화학공학소재연구정보센터
Langmuir, Vol.35, No.40, 12955-12961, 2019
Sessile Microdrop Coalescence on Partial Wetting Surfaces: Effects of Surface Wettability and Stiffness
We experimentally investigated the coalescence of two sessile microdrops on rigid surfaces with diverse wettability (macroscopic apparent water contact angles of theta(app) approximate to 13-110 degrees) and on hydrophobic surfaces (theta(app) approximate to 110-124 degrees) with very different stiffness properties (Young's moduli of E approximate to 1.1 MPa to 130 GPa). We show that the coalescence contains two fast regimes, in which a liquid meniscus bridging the parent droplets rapidly grows, forming a hemi-ellipsoidal droplet, and a slow regime, in which the merged hemi-ellipsoidal droplet relaxes to the equilibrium hemispherical cap.

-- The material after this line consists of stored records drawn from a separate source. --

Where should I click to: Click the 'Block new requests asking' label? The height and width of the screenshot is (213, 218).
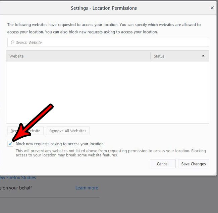pos(60,144)
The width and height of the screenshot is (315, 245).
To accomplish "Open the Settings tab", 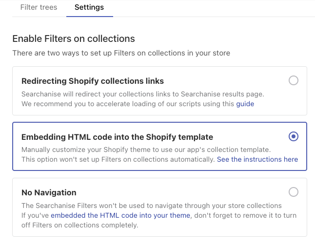I will click(x=89, y=7).
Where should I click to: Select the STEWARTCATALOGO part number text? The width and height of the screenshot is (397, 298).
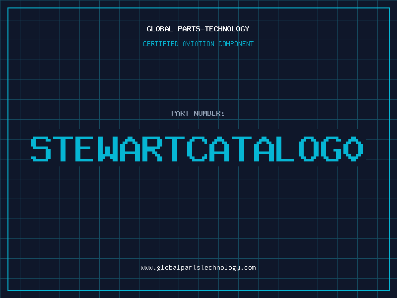point(198,149)
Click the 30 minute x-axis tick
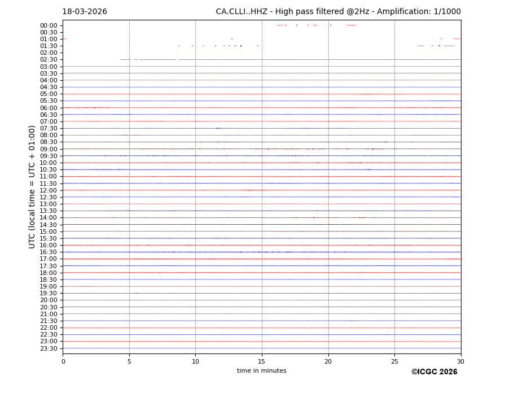Screen dimensions: 523x393 point(461,361)
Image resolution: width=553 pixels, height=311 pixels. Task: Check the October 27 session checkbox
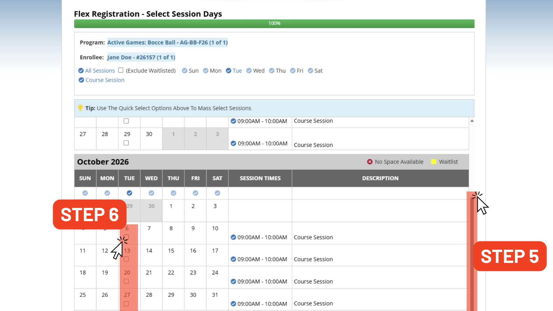coord(126,304)
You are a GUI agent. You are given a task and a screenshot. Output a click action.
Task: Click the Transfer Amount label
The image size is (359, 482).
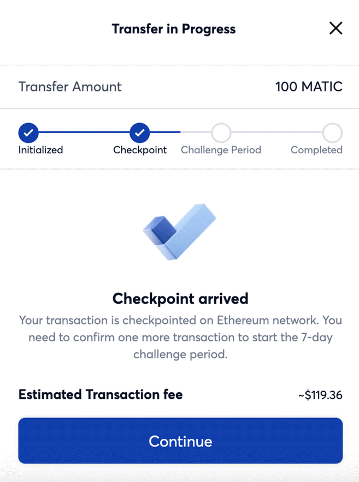click(x=70, y=86)
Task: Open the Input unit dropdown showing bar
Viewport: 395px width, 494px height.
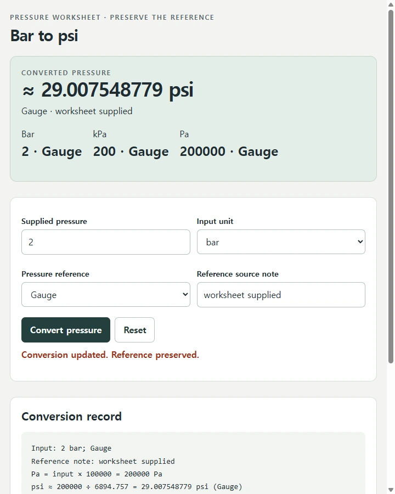Action: pyautogui.click(x=281, y=242)
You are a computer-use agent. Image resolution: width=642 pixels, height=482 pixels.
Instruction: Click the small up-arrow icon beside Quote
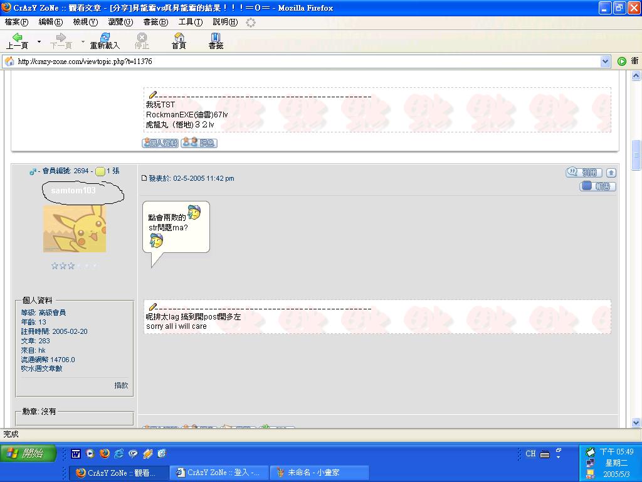611,173
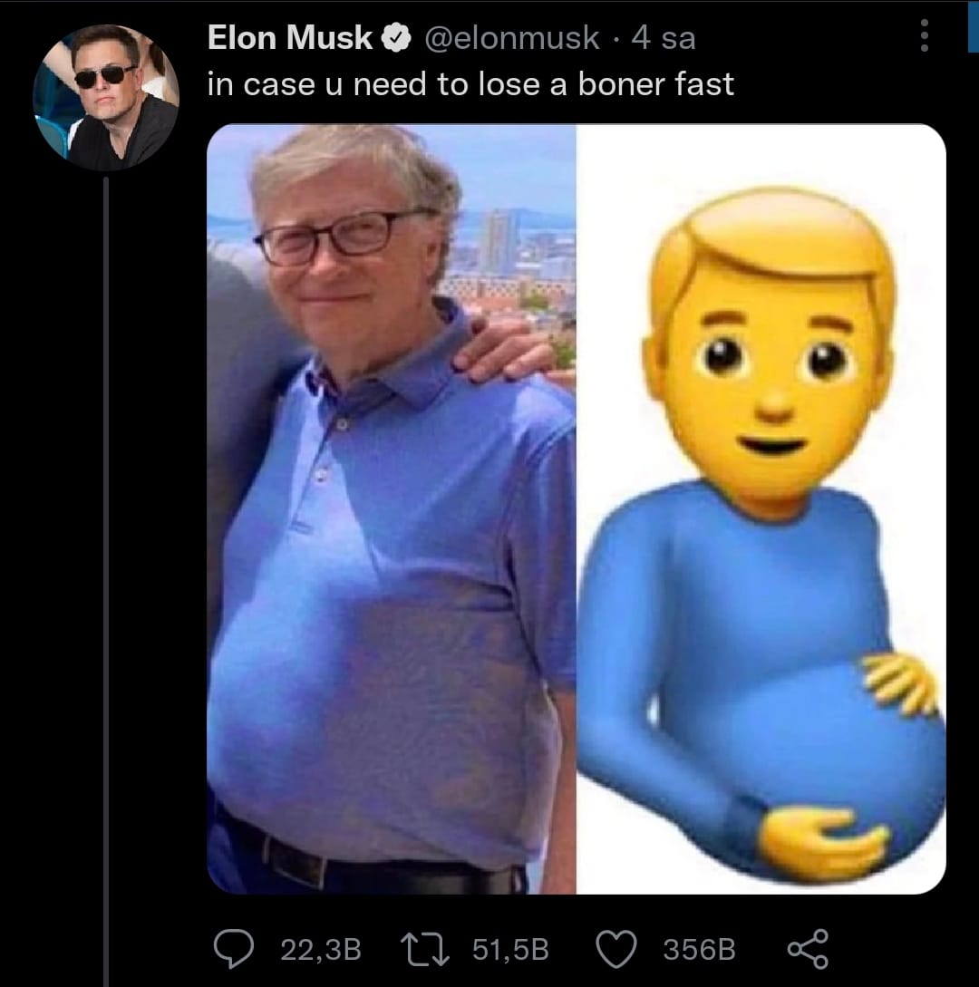Open the pregnant man emoji image

(761, 508)
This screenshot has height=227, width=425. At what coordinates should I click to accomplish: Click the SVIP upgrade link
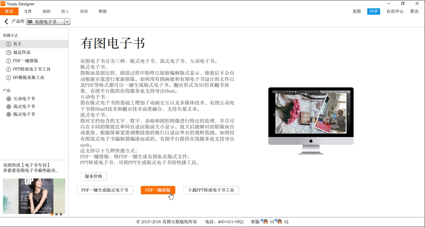coord(373,11)
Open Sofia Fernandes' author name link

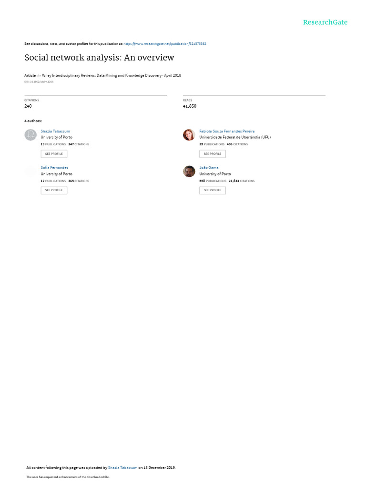[54, 167]

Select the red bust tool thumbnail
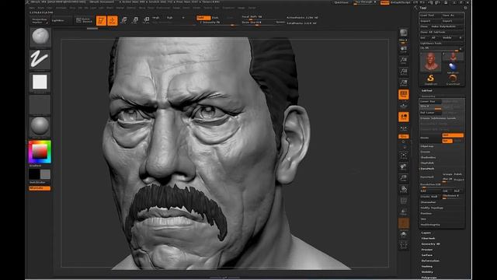(x=430, y=61)
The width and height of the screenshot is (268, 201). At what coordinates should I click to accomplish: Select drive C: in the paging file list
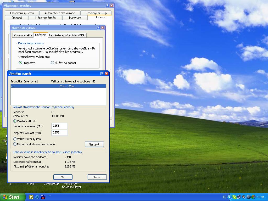[58, 86]
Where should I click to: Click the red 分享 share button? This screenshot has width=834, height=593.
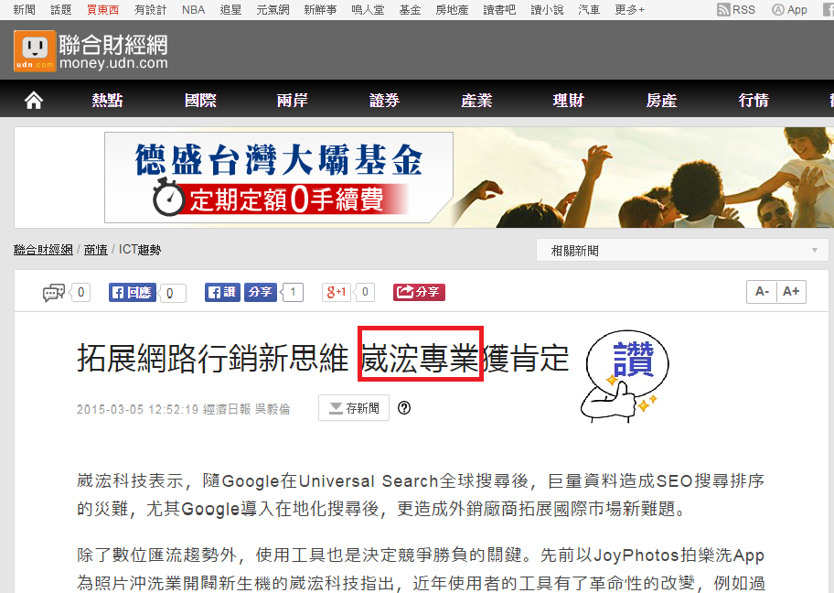[419, 292]
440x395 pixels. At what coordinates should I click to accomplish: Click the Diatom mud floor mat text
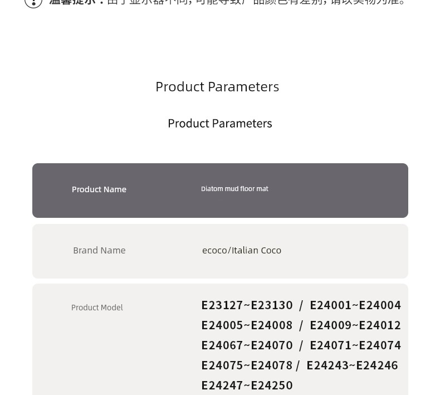point(234,189)
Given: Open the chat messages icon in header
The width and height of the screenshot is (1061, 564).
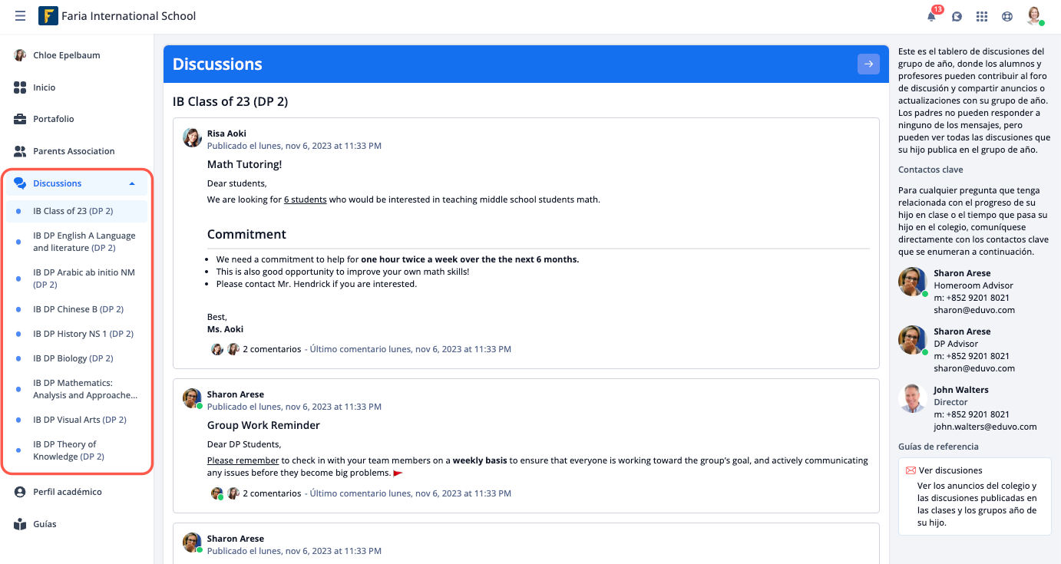Looking at the screenshot, I should coord(957,16).
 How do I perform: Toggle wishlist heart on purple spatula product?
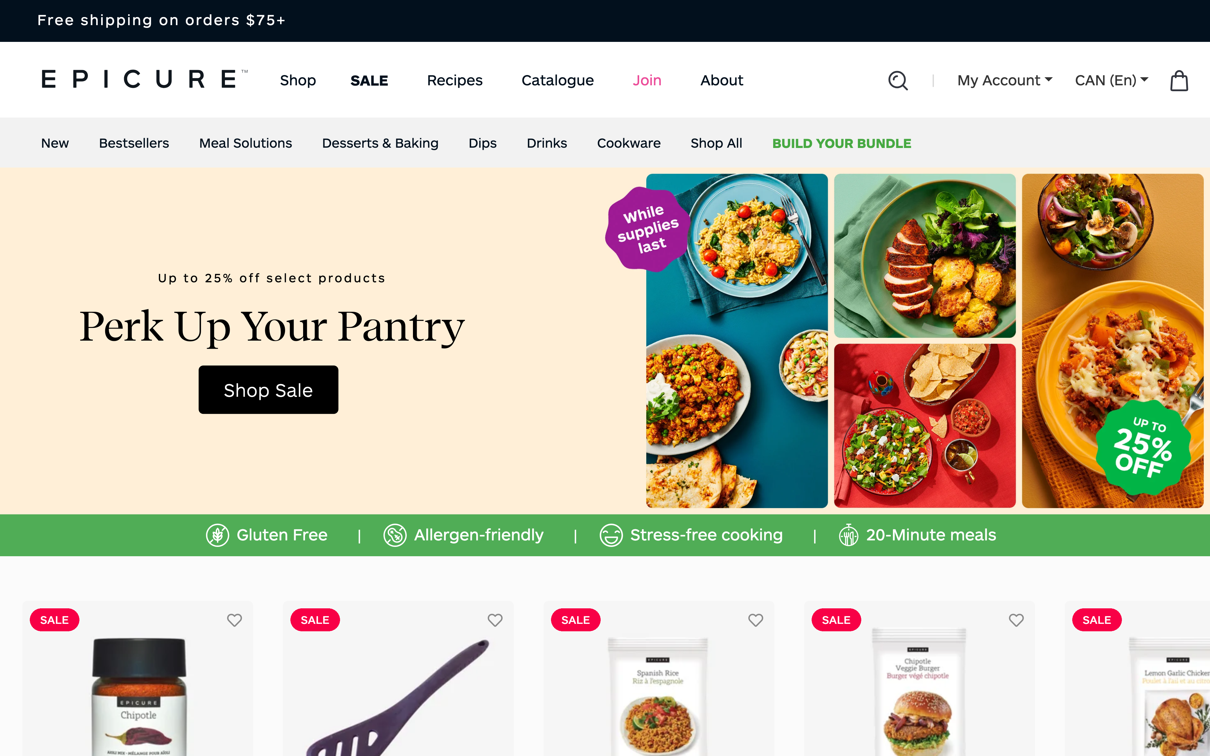(x=495, y=620)
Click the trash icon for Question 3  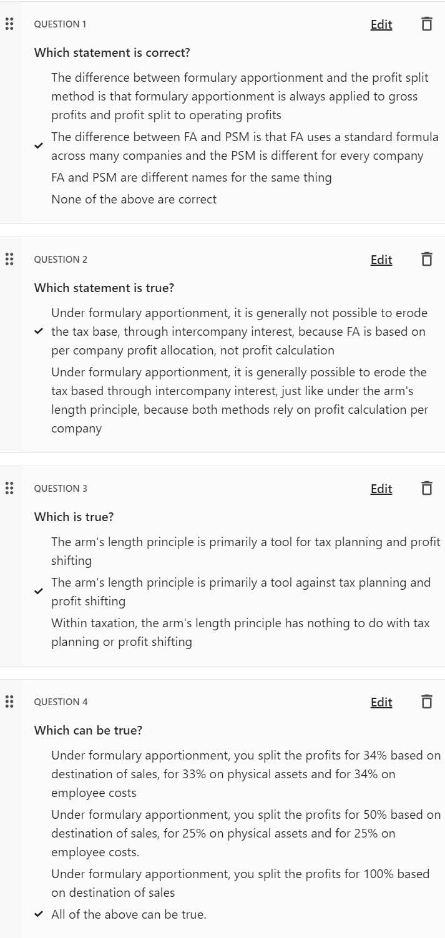click(427, 489)
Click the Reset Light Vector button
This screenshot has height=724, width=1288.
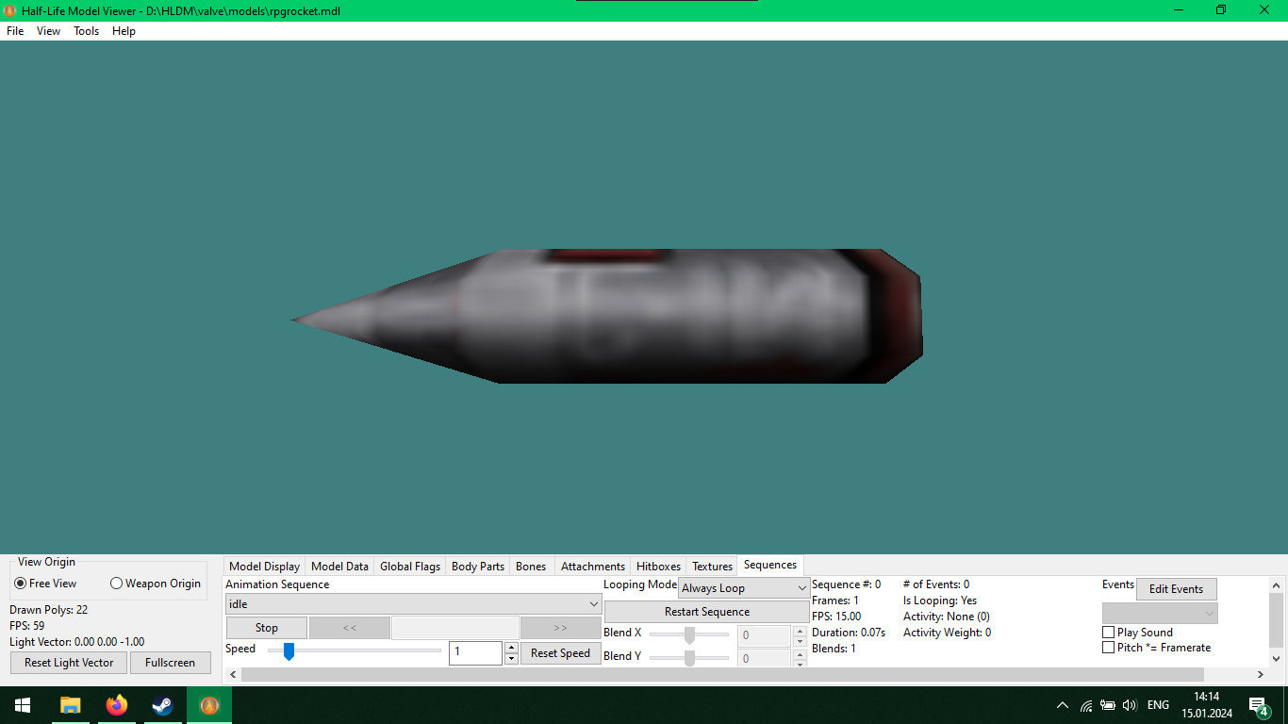coord(67,663)
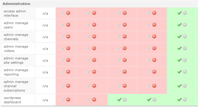The height and width of the screenshot is (107, 200).
Task: Click the Administration section header
Action: [16, 4]
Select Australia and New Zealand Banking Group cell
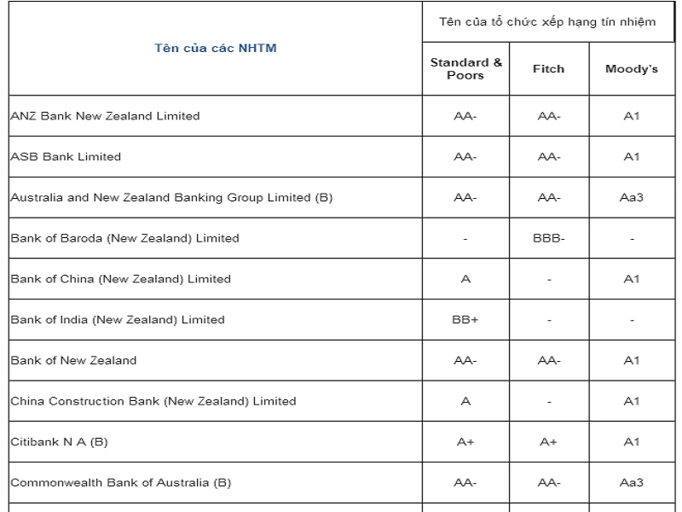Screen dimensions: 682x512 tap(171, 198)
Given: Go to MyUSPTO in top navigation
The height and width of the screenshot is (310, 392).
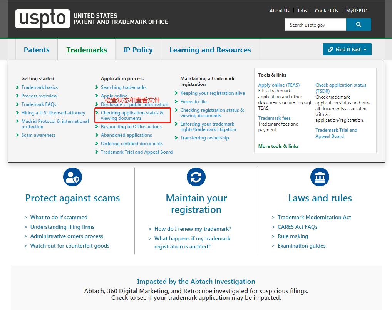Looking at the screenshot, I should click(x=357, y=11).
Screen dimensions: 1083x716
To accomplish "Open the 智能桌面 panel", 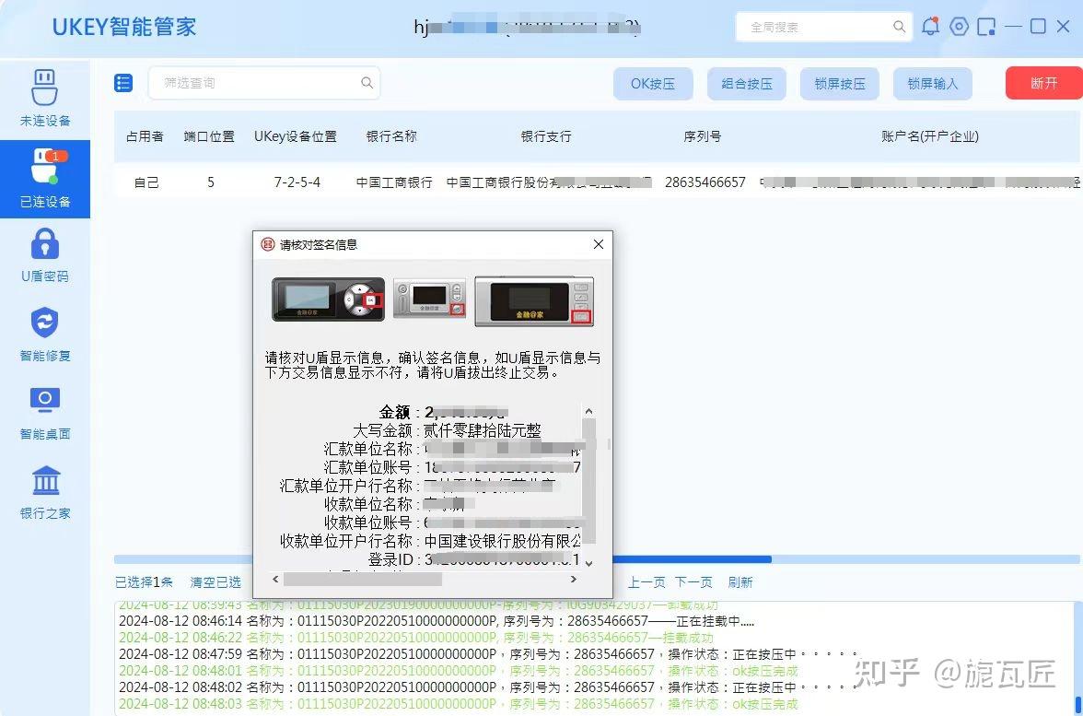I will (44, 412).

Whereas the fast bridging regimes last less than 2 ms and are almost independent of surface wettability and stiffness, the relaxation regime, which was only observed on sufficiently hydrophobic and rigid surfaces with low wetting hysteresis, continues for a few tens to several hundreds of milliseconds depending on surface properties. We further demonstrate that the slow droplet relaxation can be described neither by the bulk hydrodynamics nor by a microscopic model concerning liquid evaporation near the droplet edge, but by the molecular kinetic theory for the motion of the three-phase contact line.